* THE REQUEST
Convert the records from the line containing "You are a computer-use" to the line containing "pyautogui.click(x=361, y=317)" into a two-column CSV with the columns instruction and action. Make one row per record, quote each field, and replace line breaks with spaces.

* AVAILABLE RECORDS
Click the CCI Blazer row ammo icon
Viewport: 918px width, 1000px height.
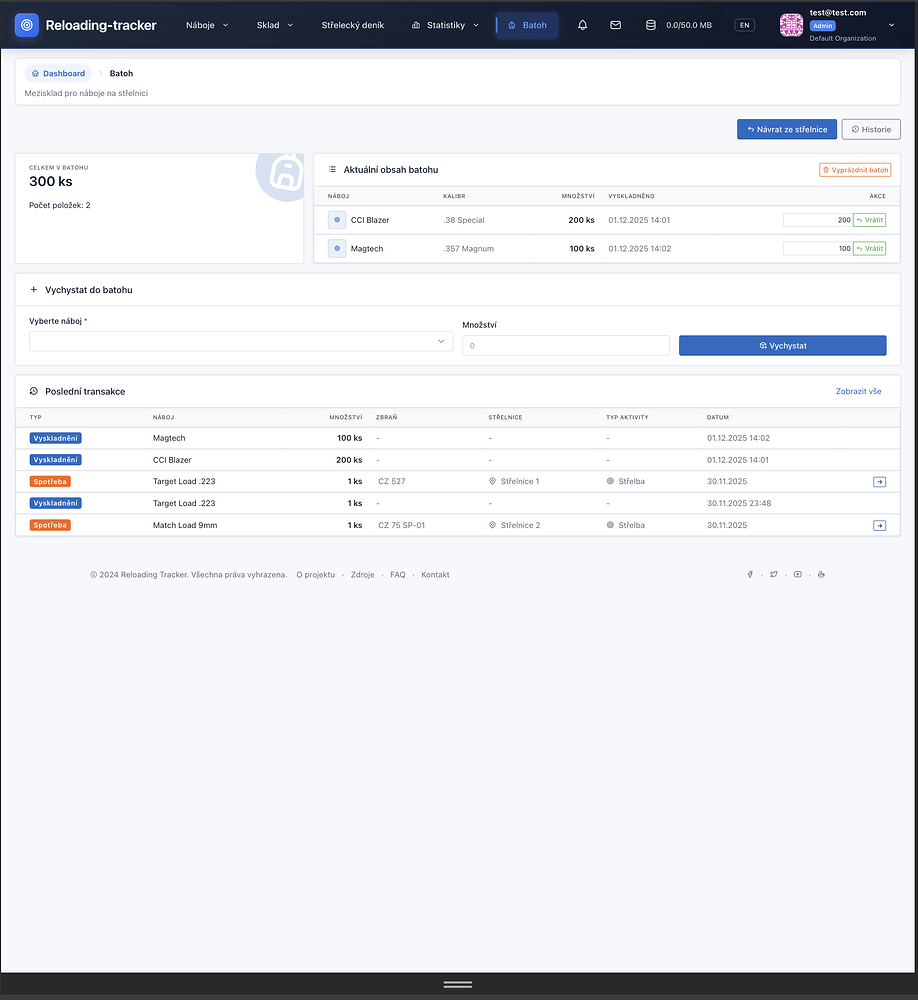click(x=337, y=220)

==

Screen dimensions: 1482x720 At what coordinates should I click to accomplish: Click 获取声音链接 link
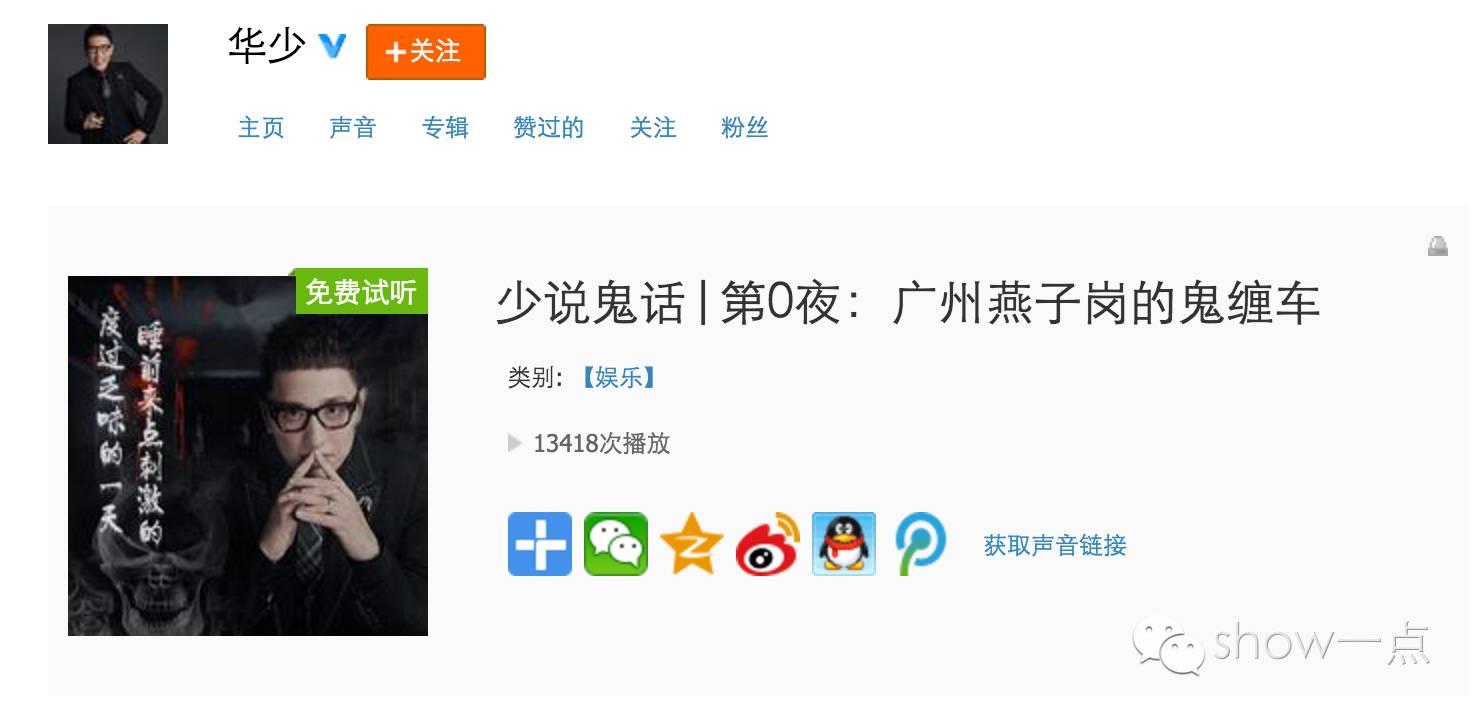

--

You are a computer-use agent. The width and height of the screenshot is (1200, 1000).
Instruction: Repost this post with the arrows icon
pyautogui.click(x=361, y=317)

* RESPONSE TO THE TASK
instruction,action
"You are a computer-use agent. The width and height of the screenshot is (1200, 1000). Instruction: Repost this post with the arrows icon","pyautogui.click(x=361, y=317)"